#### WHAT THIS EXERCISE ASKS
1. In the Flood discussion, around what date does current scholarship say the material was compiled?
2. Please repeat the passage of the Flood discussion word for word, starting at "I agree with" and ending at "ancient civilizations' mythology.".
3. Translate this sentence from the Flood discussion into Spanish: "Religion in its many forms often involves an attempt to make sense of mystery."
##### SELECTED EXTRACT
Christians have traditionally attributed this to God.

 

To begin with, I guess, there is no evidence that the earth was ever engulfed, completely, by water. But, that argument aside, would a loving God drown most of his creation, save only a few, because they were "sinners"? Is this a parable? Or just something someone made up to scare people into compliance?

 

Not sure how to think about a lot of these Bible stories, these days.

Posted

The Flood reveals God, that God got angry and destroyed the earth. And then regretted having done so. God learned about relationship. This story appears in other cultures around the Israelites. There the gods are usually capricious. I think the Flood speaks to bad behavior of both human and Divine actors - and that relationship requires responsible behavior from both. Regret. and Recommitment

 

Dutch

Posted

I think the story of the flood is a myth (as in allegory) that both attempts to interpret an actual (localized) flood and to reveal as Dutch said “ bad behavior of both human and Divine actors - and that relationship requires responsible behavior from both. Regret. and Recommitment”. Like most stories in the Old Testament, IMO, the story of the flood is not giving a factual representation of what actually happened, but is rather demonstrating an underlying truth about us and our relationship with God. That is, that we mess up, that God is dynamic, and that there is always forgiveness.

Posted

I believe that current scholarship asserts that this was all compiled aroung 500 BCE during the time of exile to Babylon from various traditions and sources. I have been wondering how far back prior to that does it have any historical truth value. I read that the story of Moses may have appeared around 700 BCE and was telling of events from 1200 BCE. Historians are uncertain whether anything like a migration from Egypt actually occured. So Moses is probably pre-history. David potentially referenced as early as 850 BCE would have existed around 1000 BCE, and may have some actual place in history. In the pre-history my quick research on the web indicates from Moses back to Adam would have been 3000 years and from Adam to the Flood would have been 2000 years. So when this was compiled it was writting down an oral tradition about events which were supposed to have happened 2000 years earlier. Imagine if we had only oral tradition passed down about the Roman Empire but no original written sources?

 

I don't think the flood was made up for a purpose; it is just mythology that these people carried with them from their pre-history. It probably should be considered for what it implies about their sub-conscious conceptions about reality. Don't we all something wonder if everything we know could be arbitrarily wiped away, and maybe this could happen because of something bad we were doing. Sounds like global warming?

Posted

The connection with global warming is an interesting connection. Religion in its many forms often involves an attempt to make sense of mystery. Since the flood story originated in Mesopotamia, I believe, it's original intent may have been to explain flooding as the result of human irritation of the gods, and, therefore, something within human control. The great offense of mystery, after all, is that we can't control it. Whereas the original depicted gods bent on destroying humanity because they were too noisy, the Israelite telling recasts the reason to convey the idea prevalent in the Torah that they could, more or less, control the weather by obeying God. Also, I think the Israelite retelling, with it's mention of the angel-human Nephilim (i.e. fallen ones) who were "the heroes of old, men of renown" as a, if not the, precipitating factor in the flood, intended to demonize foreign gods and demi-gods and show their god's ability to triumph over them.

Posted

I agree with everyone here that the flood story is an allegory, possibly based on the event of a localized flood. I've read of similar flood stories in other ancient civilizations' mythology.
##########
##### RECORD LIST
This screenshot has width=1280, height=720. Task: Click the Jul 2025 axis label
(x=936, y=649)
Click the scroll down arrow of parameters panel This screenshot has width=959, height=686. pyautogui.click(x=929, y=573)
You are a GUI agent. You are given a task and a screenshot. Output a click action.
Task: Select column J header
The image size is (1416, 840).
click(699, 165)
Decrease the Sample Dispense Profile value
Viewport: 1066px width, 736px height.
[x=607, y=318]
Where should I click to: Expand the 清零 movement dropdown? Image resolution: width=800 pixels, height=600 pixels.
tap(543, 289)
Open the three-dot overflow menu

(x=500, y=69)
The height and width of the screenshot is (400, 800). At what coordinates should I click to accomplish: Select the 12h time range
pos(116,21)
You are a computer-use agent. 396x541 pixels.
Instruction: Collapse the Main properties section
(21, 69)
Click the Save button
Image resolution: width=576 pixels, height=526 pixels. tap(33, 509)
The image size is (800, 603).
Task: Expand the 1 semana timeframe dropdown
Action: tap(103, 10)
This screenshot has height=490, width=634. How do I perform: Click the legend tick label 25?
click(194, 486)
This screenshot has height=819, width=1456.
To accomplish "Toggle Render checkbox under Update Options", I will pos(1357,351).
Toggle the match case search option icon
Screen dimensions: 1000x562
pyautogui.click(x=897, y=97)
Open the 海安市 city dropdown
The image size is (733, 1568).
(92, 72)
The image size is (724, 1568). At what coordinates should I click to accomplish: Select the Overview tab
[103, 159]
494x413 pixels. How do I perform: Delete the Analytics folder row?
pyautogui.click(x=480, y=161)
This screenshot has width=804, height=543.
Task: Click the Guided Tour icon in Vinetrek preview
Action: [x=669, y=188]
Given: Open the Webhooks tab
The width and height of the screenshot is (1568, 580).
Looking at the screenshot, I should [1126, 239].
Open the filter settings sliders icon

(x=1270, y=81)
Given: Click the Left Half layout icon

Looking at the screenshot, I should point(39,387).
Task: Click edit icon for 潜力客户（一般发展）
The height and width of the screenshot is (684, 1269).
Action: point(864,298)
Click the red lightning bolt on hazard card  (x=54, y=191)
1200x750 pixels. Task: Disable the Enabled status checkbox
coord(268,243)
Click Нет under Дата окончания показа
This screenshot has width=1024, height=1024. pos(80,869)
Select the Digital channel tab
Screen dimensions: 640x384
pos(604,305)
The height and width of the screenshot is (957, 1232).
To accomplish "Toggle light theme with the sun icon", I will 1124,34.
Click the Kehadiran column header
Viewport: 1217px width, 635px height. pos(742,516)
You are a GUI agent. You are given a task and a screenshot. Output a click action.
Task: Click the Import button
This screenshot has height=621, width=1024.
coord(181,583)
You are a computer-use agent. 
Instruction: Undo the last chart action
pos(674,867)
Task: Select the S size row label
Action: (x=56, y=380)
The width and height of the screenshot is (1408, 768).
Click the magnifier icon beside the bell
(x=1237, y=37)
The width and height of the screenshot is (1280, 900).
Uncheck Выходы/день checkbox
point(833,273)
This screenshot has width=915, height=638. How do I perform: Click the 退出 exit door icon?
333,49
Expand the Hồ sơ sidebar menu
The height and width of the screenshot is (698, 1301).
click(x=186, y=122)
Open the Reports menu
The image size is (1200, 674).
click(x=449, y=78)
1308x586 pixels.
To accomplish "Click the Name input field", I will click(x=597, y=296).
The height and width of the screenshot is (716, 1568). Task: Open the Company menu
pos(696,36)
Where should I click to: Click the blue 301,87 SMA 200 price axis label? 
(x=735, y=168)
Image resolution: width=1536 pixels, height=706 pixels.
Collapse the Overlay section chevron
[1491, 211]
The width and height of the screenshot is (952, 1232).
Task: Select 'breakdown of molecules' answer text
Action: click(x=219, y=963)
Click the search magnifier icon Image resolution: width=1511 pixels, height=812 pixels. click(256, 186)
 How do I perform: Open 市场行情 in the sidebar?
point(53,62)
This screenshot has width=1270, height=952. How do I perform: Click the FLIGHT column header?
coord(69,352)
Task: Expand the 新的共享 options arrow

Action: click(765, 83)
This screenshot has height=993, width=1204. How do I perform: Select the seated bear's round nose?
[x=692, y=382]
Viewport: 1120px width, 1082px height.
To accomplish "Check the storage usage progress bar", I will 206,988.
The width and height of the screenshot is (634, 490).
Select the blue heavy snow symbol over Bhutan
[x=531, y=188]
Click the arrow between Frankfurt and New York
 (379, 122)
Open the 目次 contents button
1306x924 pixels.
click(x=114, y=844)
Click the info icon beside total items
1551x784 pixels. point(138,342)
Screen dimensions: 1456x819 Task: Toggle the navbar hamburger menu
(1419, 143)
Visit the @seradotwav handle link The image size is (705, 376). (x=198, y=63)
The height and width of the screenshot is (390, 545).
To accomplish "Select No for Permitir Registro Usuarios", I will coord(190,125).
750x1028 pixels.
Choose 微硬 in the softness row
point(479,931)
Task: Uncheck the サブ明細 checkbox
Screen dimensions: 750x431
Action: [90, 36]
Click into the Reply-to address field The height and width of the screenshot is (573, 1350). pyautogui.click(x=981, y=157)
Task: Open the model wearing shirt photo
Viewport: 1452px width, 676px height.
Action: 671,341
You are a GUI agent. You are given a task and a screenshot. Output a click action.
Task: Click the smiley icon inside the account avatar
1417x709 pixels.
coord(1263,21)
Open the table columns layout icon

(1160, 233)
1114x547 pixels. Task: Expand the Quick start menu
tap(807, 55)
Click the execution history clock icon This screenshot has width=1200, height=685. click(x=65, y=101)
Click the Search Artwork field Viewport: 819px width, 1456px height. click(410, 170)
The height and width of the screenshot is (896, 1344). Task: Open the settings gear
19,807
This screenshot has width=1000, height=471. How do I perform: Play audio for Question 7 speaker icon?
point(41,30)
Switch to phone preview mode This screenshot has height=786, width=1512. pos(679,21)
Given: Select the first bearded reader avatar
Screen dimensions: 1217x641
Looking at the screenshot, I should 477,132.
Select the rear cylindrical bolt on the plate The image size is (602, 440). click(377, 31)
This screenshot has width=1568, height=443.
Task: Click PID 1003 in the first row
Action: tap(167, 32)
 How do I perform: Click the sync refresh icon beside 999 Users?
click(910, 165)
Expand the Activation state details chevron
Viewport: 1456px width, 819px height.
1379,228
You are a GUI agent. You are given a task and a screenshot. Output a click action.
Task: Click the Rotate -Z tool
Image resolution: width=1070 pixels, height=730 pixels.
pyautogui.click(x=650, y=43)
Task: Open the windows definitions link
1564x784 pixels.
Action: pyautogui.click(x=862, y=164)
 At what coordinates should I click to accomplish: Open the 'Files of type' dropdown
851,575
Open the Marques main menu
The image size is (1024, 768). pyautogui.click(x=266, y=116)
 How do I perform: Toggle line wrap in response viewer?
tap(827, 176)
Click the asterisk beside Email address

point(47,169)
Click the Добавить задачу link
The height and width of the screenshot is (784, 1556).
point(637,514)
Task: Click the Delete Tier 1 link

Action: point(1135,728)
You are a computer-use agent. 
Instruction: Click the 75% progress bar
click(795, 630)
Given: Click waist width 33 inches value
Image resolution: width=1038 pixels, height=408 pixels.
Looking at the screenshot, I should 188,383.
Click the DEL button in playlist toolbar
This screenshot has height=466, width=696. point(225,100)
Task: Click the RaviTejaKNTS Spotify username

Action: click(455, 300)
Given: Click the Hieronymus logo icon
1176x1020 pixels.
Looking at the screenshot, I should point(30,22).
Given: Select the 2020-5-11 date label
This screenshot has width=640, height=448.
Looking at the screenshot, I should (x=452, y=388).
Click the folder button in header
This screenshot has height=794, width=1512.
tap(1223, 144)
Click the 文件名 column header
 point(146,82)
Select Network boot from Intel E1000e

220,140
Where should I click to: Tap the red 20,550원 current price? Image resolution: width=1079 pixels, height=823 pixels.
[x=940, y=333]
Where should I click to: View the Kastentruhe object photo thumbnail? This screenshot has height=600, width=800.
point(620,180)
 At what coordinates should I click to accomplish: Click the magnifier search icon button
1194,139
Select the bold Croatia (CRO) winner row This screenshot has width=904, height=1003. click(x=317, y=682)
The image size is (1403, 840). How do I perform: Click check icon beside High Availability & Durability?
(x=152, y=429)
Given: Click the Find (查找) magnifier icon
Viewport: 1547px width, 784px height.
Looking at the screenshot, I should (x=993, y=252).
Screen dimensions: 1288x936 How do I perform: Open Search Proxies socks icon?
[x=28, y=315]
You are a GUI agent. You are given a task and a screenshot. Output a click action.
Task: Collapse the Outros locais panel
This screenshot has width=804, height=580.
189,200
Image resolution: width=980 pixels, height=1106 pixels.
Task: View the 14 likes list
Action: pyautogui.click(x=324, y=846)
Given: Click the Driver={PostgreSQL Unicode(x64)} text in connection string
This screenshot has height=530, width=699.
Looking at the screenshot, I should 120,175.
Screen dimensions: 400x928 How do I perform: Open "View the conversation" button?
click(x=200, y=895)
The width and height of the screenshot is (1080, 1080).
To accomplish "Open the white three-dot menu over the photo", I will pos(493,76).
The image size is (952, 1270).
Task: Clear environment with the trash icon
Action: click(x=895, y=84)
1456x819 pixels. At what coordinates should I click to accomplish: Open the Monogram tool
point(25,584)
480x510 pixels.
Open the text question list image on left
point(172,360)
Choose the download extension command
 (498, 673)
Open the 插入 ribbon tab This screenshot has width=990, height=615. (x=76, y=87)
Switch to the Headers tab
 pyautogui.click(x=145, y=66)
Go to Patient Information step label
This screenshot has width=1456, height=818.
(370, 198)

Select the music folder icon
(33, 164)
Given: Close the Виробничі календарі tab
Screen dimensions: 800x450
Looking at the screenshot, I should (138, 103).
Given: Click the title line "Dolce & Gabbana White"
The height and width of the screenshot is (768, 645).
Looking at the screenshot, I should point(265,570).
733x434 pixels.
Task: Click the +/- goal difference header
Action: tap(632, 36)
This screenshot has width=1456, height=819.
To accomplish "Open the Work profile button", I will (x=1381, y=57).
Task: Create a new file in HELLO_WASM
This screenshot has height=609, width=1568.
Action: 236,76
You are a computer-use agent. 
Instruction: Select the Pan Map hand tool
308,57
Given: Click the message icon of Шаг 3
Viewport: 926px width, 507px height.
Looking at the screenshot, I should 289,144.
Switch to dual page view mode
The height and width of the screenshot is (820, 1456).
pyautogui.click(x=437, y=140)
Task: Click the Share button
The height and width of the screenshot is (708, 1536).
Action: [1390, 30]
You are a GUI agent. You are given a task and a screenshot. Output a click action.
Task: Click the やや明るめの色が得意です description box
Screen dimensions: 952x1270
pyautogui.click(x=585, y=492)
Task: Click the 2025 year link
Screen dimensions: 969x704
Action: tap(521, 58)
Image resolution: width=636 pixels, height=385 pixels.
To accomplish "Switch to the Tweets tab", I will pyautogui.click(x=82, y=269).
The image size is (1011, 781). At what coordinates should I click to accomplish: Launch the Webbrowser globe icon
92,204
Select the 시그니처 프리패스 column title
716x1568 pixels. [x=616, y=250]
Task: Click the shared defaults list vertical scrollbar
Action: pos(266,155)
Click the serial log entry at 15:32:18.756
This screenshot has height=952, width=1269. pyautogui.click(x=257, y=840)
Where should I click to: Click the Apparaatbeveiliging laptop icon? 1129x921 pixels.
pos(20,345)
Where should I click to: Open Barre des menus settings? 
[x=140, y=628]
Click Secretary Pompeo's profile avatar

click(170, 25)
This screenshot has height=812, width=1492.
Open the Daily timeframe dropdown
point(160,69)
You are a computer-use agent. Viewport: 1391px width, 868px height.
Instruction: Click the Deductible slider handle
##########
#### ANSWER LIST
1. Around 500 BCE, during the time of exile to Babylon.

2.
I agree with everyone here that the flood story is an allegory, possibly based on the event of a localized flood. I've read of similar flood stories in other ancient civilizations' mythology.

3. La religión, en sus muchas formas, suele implicar un intento de dar sentido al misterio.